Il “miracolo” dopo la scarica
Fernandez ha riportato diverse fratture al collo e una lesione al midollo spinale. Dopo un intervento d’emergenza in Perù, ha affrontato giorni delicatissimi: inizialmente, secondo chi lo assiste, non sentiva più il corpo dal petto in giù. La famiglia racconta: “Da quanto ha riferito il medico, poche persone con il suo tipo di infortunio riescono a staccarsi dal respiratore”. Ora respira da solo e continua la riabilitazione, ma il recupero sarà lento e pieno di incognite.
Negli Stati Uniti si è stretta la comunità che lo conosceva: in Florida James insegna scienze in una scuola media di Pinellas. In viaggio c’erano anche la moglie Alexis e il loro bimbo, e la notizia ha scosso colleghi e genitori.

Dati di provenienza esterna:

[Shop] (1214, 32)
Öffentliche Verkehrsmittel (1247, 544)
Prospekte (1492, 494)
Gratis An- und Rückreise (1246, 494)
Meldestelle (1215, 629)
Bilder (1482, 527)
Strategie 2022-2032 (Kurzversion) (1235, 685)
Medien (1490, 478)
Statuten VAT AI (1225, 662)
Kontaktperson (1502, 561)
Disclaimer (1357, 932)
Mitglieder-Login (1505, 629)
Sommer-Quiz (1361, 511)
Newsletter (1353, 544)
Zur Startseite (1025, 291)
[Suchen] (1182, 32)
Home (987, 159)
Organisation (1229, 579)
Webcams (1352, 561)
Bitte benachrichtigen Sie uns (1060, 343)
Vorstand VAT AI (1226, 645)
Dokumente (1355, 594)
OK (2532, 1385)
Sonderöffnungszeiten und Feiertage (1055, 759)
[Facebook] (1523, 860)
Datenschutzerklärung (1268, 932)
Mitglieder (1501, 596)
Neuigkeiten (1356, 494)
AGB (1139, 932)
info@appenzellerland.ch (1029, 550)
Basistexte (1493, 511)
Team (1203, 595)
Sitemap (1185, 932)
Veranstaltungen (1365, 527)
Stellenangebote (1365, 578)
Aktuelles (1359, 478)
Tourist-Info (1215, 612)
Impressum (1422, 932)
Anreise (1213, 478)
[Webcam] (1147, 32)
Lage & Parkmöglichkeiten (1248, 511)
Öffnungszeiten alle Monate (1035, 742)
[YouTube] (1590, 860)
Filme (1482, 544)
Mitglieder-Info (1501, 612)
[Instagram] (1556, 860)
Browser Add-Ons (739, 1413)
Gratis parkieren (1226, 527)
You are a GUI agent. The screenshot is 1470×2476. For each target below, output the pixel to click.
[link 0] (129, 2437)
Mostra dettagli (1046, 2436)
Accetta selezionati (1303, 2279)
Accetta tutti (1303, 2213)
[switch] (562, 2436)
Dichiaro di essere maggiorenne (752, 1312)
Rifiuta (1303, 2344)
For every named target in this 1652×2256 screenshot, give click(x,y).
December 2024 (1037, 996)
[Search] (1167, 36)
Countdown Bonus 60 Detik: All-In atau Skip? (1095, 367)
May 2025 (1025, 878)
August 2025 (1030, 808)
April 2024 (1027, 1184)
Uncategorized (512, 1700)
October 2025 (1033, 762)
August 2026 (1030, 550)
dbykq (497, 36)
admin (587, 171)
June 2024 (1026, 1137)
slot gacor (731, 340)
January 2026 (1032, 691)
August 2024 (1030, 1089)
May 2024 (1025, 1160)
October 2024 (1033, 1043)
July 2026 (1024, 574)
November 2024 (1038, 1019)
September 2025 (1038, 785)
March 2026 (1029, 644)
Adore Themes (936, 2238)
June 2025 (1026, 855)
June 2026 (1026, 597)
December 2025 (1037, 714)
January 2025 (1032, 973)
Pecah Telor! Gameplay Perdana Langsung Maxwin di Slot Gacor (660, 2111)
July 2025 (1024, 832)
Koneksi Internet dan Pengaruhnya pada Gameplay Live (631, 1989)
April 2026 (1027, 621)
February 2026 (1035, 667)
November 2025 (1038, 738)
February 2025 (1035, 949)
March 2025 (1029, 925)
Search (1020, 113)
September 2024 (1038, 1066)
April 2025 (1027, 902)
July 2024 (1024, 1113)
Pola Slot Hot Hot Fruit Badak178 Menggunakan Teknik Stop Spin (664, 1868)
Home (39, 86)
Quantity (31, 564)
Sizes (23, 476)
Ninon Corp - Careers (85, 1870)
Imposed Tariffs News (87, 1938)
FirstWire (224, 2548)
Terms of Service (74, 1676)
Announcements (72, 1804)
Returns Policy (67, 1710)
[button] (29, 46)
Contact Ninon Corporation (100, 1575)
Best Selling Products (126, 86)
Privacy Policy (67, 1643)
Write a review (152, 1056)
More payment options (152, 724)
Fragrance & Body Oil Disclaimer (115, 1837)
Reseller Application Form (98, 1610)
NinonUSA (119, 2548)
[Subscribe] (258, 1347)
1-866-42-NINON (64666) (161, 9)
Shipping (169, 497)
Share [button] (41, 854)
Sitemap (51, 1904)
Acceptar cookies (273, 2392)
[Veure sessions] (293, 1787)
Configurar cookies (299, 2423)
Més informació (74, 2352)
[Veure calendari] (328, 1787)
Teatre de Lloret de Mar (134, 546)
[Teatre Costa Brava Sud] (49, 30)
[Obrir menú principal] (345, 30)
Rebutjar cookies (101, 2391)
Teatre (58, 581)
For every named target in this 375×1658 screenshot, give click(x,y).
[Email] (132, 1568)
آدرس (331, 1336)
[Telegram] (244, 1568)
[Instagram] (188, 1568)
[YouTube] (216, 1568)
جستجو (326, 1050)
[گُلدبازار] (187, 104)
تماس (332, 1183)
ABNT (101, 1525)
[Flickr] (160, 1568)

Dopo la degenza sudamericana è arrivato il trasferimento e l’avvio della riabilitazione in un centro di Atlanta: con ogni probabilità userà una sedia a rotelle, ma resta la speranza di recuperare almeno la mobilità delle braccia sopra i gomiti.

Per Yuri, invece, resta il dolore e la solidarietà. Sulla piattaforma GoFundMe è partita una raccolta fondi per sostenere la moglie Kelsey e il figlio Tyson e coprire le spese del funerale, oltre ai costi legati al rientro della salma e alle urgenze di questi giorni. Un destino crudele, consumato in pochi secondi, che ha spezzato un’amicizia e stravolto due famiglie in viaggio. E che ricorda quanto in montagna la prudenza sia vitale quando i temporali arrivano all’improvviso, soprattutto in quota.